『プリティー・ウーマン』をみた
リチャード・ギアとジュリア・ロバーツの『プリティー・ウーマン』をみた。
映画を観たとき、「観た」と書いていたのだが、「みた」とひらがなで表記した方がいいかな、と最近思った。「観た」だと堅苦しい。映画館で観たというのなら観ただろうが、録画したものをTVで「みた」である。
リチャード・ギアは、『愛と青春の旅立ち』の士官候補の初々しい印象とは全くちがう演技を見せていた。とても自信に満ちた余裕のある演技である。
そして、眼差しに男の色気を感じさせた。それは、『プラダをきた悪魔』のメリル・ストリープのたたずまいを思い出させた。目の表情だけで、雄弁に、富裕層のいろいろ語っていた。
街の娼婦(フッカー)であるヴィヴィアン(ジュリア・ロバーツ)は、男を追いかけてハリウッドにやってきて、生活に行き詰まり、ルームメイトのキットに誘われ、街頭で春をひさぐようになる。

**記述課題 A**
記録のうち、「ps4 spiele auf ps5 spielen (236, 777)」を含む行から記録の最後までを、「State」を「County」に置き換え、ほかは変えずに書き直してください。画像は答えに入れないでください。
提示文と記録のあいだには何の関係もありません。

**演習用記録**

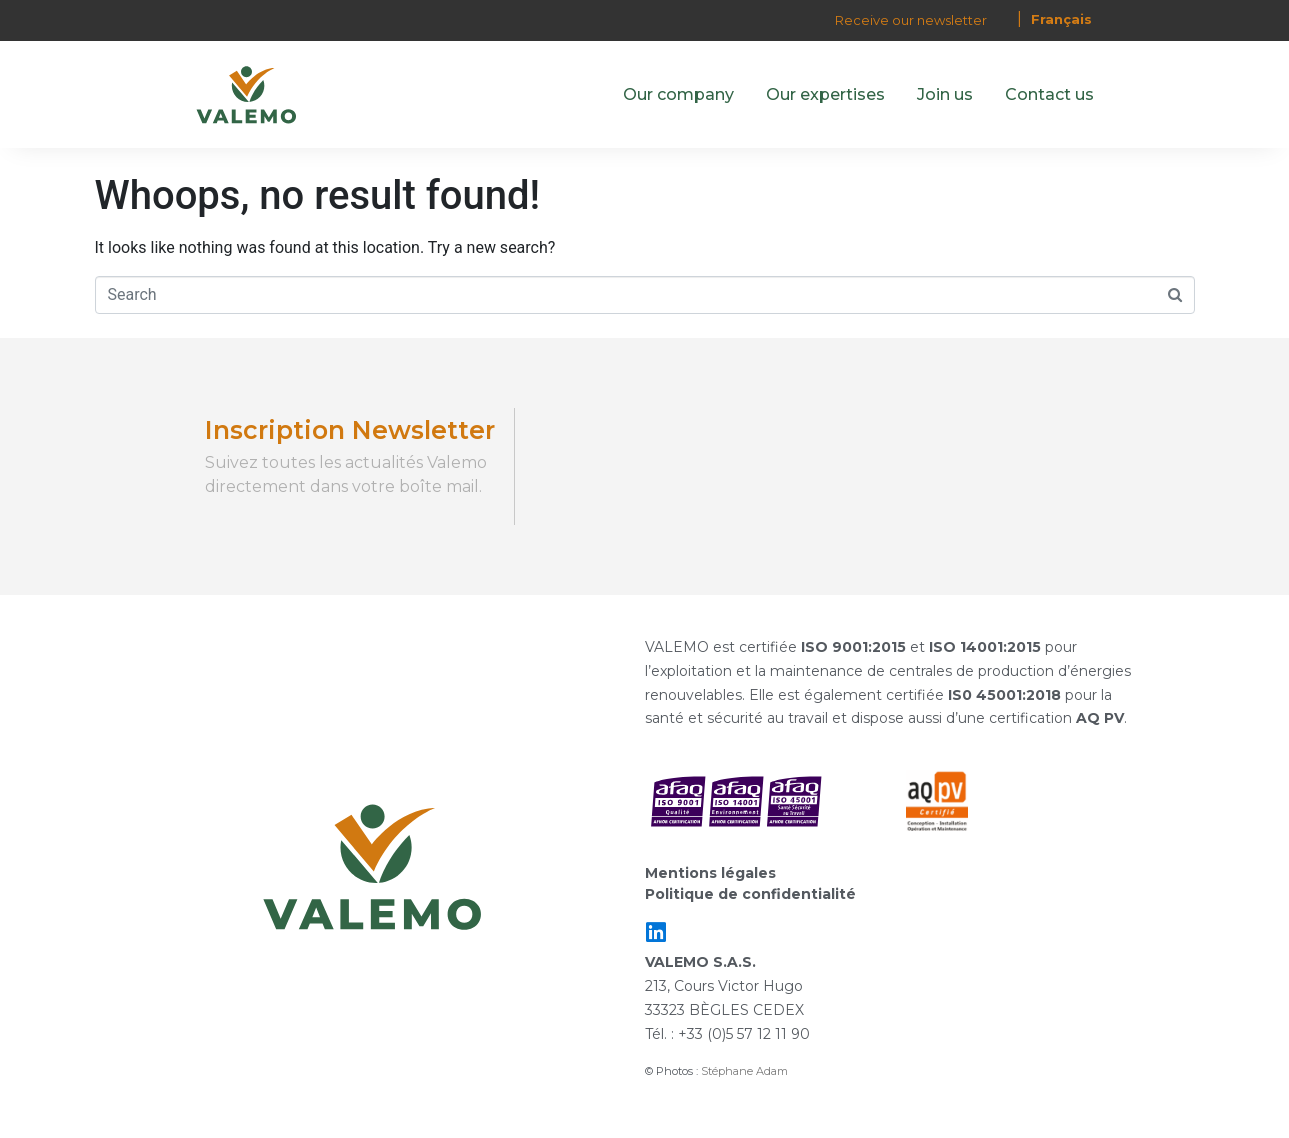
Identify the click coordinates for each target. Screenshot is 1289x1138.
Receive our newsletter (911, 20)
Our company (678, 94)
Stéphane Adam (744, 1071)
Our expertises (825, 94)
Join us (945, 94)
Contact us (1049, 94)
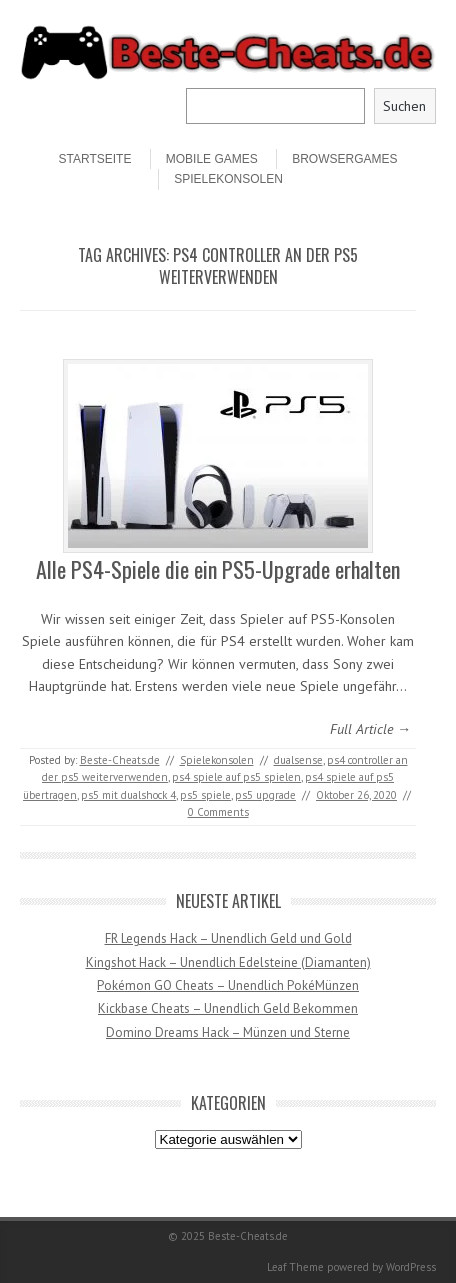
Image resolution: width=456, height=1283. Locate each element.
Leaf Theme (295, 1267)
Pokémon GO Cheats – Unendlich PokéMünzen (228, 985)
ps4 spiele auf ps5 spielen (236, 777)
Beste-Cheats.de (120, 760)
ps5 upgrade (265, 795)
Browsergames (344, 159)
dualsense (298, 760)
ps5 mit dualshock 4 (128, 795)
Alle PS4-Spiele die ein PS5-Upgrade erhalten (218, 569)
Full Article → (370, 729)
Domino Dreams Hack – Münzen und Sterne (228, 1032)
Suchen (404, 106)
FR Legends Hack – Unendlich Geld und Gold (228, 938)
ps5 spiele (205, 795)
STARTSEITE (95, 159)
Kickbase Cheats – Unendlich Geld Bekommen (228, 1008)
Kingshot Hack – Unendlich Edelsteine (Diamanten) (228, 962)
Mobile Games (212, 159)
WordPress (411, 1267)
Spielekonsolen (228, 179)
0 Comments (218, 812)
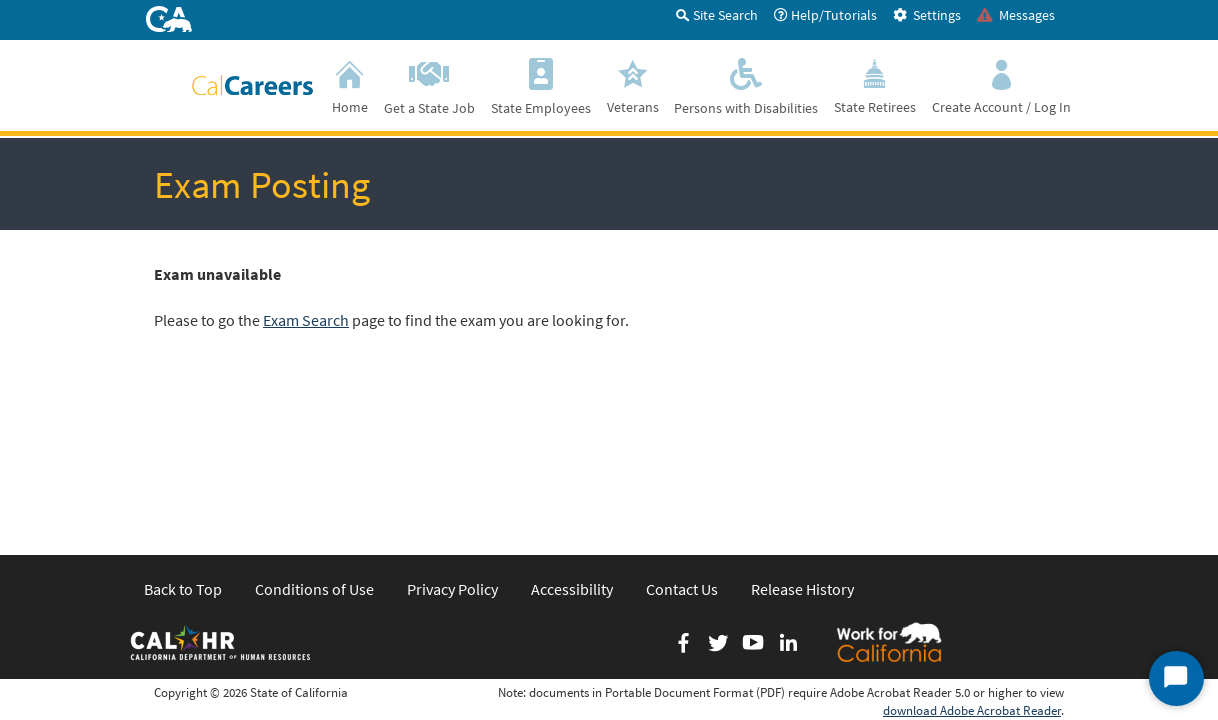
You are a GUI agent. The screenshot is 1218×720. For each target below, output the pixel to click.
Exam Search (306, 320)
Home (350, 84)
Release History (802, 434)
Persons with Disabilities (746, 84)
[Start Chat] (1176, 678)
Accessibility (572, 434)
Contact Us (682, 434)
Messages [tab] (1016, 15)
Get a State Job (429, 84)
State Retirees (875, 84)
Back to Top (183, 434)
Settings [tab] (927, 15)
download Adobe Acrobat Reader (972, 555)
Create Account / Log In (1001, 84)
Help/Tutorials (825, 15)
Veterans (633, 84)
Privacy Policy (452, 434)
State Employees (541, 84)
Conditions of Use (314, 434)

**記述課題 B**
提示文によると、ヴィヴィアンを誘ったルームメイトの名前は何ですか。

**課題の解答 A**
ps4 spiele auf ps5 spielen (236, 777)
Beste-Cheats.de (120, 760)
ps5 upgrade (265, 795)
Browsergames (344, 159)
dualsense (298, 760)
ps5 mit dualshock 4 (128, 795)
Alle PS4-Spiele die ein PS5-Upgrade erhalten (218, 569)
Full Article → (370, 729)
Domino Dreams Hack – Münzen und Sterne (228, 1032)
Suchen (404, 106)
FR Legends Hack – Unendlich Geld und Gold (228, 938)
ps5 spiele (205, 795)
STARTSEITE (95, 159)
Kickbase Cheats – Unendlich Geld Bekommen (228, 1008)
Kingshot Hack – Unendlich Edelsteine (Diamanten) (228, 962)
Mobile Games (212, 159)
WordPress (411, 1267)
Spielekonsolen (228, 179)
0 Comments (218, 812)
You are a GUI agent. The screenshot is 1218×720. For each target below, output the pixel to click.
Exam Search (306, 320)
Home (350, 84)
Release History (802, 434)
Persons with Disabilities (746, 84)
[Start Chat] (1176, 678)
Accessibility (572, 434)
Contact Us (682, 434)
Messages [tab] (1016, 15)
Get a County Job (429, 84)
County Retirees (875, 84)
Back to Top (183, 434)
Settings [tab] (927, 15)
download Adobe Acrobat Reader (972, 555)
Create Account / Log In (1001, 84)
Help/Tutorials (825, 15)
Veterans (633, 84)
Privacy Policy (452, 434)
County Employees (541, 84)
Conditions of Use (314, 434)

**課題の解答 B**
ルームメイトの名前はキットです。